**Data under study**
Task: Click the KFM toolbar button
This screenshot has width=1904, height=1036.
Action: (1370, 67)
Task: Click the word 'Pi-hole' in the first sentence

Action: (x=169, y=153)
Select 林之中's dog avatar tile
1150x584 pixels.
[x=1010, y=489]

---

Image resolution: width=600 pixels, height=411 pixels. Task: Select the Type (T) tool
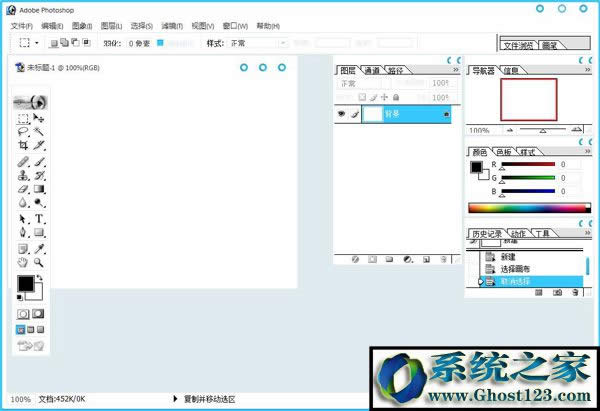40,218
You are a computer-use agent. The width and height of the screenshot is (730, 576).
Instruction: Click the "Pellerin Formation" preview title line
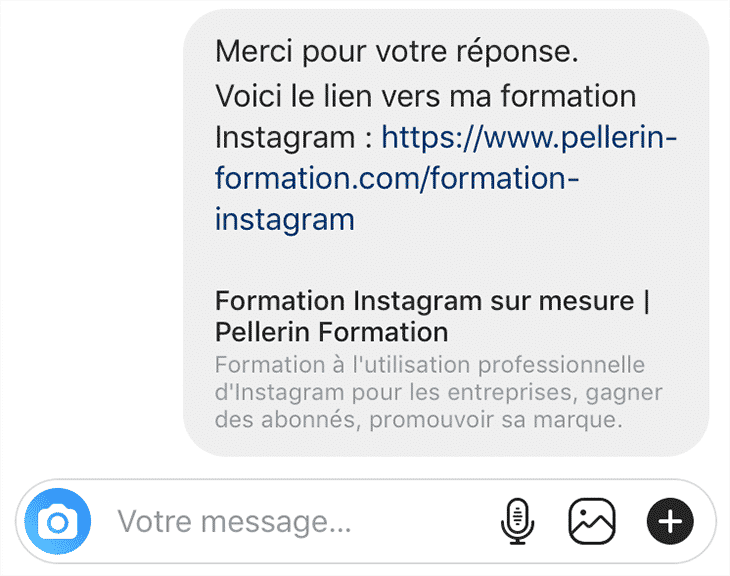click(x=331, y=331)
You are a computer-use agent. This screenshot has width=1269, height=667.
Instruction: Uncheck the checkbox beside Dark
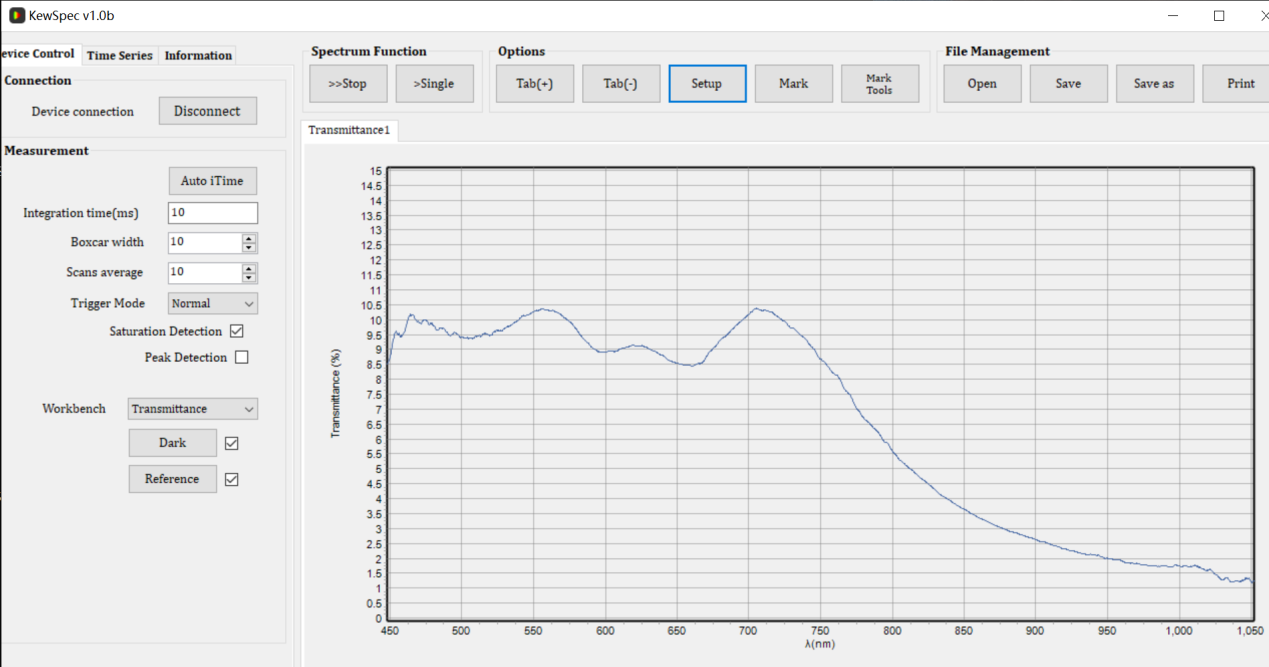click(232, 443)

...

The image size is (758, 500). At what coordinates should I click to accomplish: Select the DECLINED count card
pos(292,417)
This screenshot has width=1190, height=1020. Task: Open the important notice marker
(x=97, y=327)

**What to work on**
A single number is the whole answer: how many lines in the data above hold the string "computer".

**Answer space**
2